That first number in the output is the inode and you can see that the two copies of words link to the same inode. This is incredibly useful for Silverblue (or any ostree based OS) because it eliminates the need to download and write to disk multiple copies of the same file. Think of files that may appear in multiple RPMs…on a traditional Fedora host, each RPM that has that file would write it out separately during install. But here on Silverblue, we only download and write the file to disk once, then hardlink the additional copies to that original inode.

There are many other features to ostree that we could get into, but we will continue with more exercises that will be more relevant to your day to day usage with Fedora Silverblue.

Exercise 3: Using Flatpaks

One of the things you will notice about the set of applications provided in Silverblue is the absence of some of the default GNOME applications, which is a notable change from Fedora Workstation. This choice was made to slim down the install size of Silverblue because we can get many (if not all) of our GNOME applications from Flatpaks.

The most popular Flatpak repo at the moment is Flathub. It houses a wide variety of free and non-free applications. However, it is not installed by default as part of Silverblue. So the first thing to do in order to start using the available Flatpaks is to enable the Flathub repo.

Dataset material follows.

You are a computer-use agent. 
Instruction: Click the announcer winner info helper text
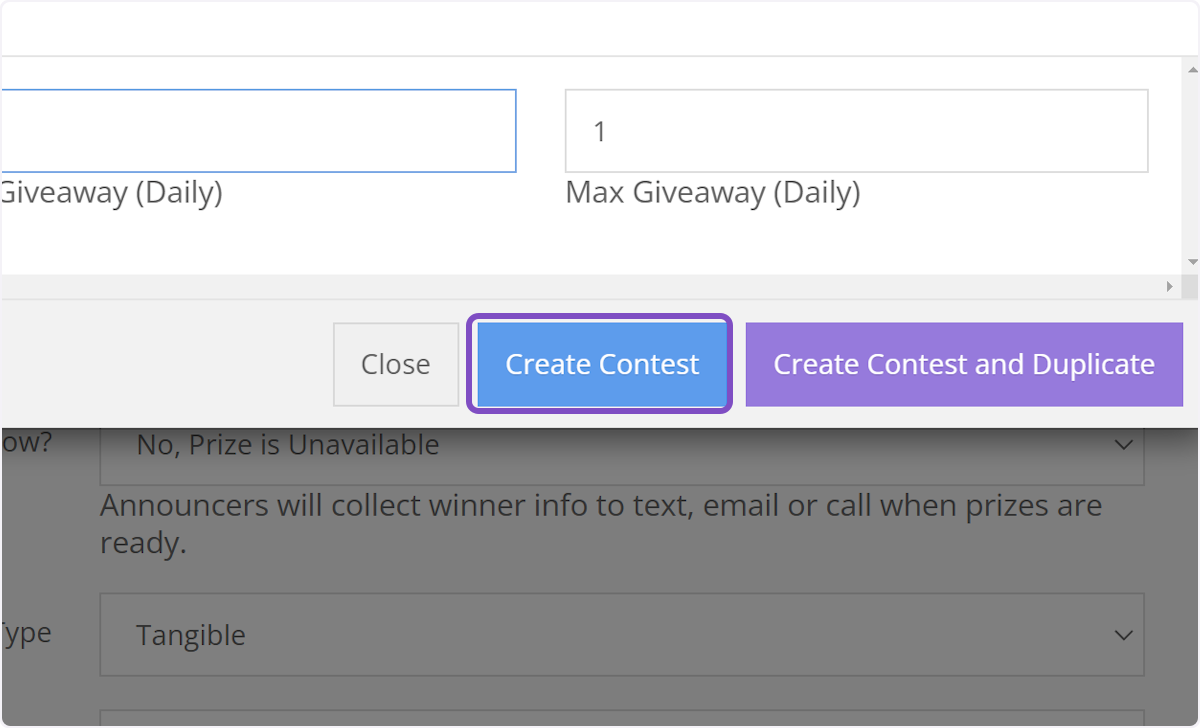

NOTE: Typically you should be able to manage your Flatpak repos and applications using GNOME Software, but you may encounter errors when trying to use GNOME Software and Flatpaks on a fresh install of Silverblue. That experience will be improved in future releases. For now, we will use the command line to manage the Flatpaks and Flatpak repos.

You can browse to the Flathub setup page for Fedora (https://flatpak.org/setup/Fedora/) and copy the link for the “Flathub repository file”. We install the repo on the CLI like so:

$ sudo flatpak --system remote-add flathub https://flathub.org/repo/flathub.flatpakrepo

This installs the Flathub repo for the entire system.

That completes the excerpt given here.